(Dataset items)
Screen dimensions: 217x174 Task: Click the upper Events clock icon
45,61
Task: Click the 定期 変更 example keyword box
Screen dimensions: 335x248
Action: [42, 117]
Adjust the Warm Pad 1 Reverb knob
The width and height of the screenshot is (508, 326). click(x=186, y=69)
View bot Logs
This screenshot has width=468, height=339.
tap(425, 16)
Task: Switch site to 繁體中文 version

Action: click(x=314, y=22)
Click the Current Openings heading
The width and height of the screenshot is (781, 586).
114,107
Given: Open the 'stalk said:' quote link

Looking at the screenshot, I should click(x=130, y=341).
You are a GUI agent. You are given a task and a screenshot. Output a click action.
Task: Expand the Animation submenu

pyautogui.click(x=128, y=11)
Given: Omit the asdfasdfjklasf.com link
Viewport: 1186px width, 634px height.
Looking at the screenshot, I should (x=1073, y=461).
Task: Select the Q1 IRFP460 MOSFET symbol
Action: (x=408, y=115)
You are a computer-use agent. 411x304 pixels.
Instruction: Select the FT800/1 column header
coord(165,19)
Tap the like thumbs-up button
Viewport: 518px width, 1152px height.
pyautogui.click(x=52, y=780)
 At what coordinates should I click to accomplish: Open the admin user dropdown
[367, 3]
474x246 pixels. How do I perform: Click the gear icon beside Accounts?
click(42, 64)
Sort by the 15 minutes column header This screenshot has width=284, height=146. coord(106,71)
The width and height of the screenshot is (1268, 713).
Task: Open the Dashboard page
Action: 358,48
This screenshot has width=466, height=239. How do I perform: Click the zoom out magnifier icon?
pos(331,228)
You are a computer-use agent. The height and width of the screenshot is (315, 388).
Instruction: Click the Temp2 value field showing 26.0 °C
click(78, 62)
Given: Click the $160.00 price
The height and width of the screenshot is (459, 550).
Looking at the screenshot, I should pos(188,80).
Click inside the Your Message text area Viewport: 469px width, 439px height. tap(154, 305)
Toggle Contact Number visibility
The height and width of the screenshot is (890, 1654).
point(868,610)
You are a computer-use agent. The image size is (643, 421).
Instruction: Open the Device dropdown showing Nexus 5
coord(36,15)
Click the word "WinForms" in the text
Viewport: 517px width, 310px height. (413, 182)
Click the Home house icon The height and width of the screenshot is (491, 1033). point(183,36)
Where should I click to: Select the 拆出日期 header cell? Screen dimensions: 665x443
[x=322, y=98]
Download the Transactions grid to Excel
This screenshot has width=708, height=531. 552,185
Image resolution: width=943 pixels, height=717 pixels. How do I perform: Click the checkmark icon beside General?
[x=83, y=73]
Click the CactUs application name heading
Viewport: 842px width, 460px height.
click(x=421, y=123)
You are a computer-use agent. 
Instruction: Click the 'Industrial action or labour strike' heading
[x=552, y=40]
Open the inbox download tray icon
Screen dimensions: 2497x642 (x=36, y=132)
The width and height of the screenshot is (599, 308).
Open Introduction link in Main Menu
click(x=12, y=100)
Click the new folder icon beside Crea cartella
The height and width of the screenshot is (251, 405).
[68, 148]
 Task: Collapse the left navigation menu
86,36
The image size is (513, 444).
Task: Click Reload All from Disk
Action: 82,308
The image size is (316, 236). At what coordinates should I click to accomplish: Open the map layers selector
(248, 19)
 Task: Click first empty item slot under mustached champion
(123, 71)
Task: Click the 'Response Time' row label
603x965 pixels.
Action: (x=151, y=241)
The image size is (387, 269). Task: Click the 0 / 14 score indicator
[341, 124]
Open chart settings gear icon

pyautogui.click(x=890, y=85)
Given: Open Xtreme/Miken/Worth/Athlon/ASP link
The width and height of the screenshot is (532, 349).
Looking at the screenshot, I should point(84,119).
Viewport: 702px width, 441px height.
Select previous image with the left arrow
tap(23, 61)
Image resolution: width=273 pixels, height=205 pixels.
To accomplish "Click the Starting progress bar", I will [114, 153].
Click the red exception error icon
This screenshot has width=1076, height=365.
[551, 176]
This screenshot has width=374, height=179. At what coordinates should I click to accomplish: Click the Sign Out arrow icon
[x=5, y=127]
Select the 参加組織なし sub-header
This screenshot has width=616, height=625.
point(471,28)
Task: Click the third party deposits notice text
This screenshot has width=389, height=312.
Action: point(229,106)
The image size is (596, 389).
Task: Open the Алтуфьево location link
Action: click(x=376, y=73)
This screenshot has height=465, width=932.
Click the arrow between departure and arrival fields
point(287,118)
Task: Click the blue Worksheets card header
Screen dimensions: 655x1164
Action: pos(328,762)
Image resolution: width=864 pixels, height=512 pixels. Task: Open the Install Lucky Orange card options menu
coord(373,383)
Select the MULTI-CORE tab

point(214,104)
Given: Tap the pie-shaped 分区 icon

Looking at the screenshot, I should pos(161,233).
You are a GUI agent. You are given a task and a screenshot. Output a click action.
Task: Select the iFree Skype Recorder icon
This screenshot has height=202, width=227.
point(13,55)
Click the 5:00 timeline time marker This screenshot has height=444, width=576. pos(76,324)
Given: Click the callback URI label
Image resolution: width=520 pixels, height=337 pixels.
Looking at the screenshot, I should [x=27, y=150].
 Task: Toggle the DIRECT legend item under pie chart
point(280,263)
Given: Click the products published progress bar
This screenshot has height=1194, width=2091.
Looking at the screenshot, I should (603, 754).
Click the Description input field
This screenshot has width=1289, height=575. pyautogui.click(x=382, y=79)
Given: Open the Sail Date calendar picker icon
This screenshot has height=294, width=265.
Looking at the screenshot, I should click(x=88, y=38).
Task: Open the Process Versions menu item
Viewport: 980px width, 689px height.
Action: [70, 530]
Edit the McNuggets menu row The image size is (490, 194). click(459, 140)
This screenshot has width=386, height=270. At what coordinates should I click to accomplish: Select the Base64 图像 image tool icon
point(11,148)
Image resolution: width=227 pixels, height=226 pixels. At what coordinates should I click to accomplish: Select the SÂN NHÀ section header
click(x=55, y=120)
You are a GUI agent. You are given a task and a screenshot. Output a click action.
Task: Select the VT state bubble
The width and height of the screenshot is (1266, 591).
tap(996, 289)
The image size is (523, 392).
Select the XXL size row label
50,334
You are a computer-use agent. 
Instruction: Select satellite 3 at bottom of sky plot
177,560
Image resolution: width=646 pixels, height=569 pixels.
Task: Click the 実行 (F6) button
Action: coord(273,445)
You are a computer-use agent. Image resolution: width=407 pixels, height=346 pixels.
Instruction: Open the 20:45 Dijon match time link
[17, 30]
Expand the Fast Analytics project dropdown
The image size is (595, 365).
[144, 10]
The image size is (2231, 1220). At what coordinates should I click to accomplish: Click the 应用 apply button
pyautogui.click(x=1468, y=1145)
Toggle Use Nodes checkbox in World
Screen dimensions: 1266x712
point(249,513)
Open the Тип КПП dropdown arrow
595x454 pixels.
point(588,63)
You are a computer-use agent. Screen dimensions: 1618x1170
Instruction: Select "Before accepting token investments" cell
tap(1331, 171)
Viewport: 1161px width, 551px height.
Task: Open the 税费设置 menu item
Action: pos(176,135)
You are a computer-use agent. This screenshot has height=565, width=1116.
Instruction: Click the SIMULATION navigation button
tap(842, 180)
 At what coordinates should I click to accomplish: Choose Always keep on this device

TASK DETAILS.
Extract every line above that contains the word "computer".

TASK ANSWER.
You are a computer-use agent. 411x304 pixels.
You are a computer-use agent. The height and width of the screenshot is (315, 388).
You are a computer-use agent. The image size is (643, 421).
You are a computer-use agent. 
You are a computer-use agent. 
You are a computer-use agent. Image resolution: width=407 pixels, height=346 pixels.
You are a computer-use agent. Screen dimensions: 1618x1170
You are a computer-use agent. This screenshot has height=565, width=1116.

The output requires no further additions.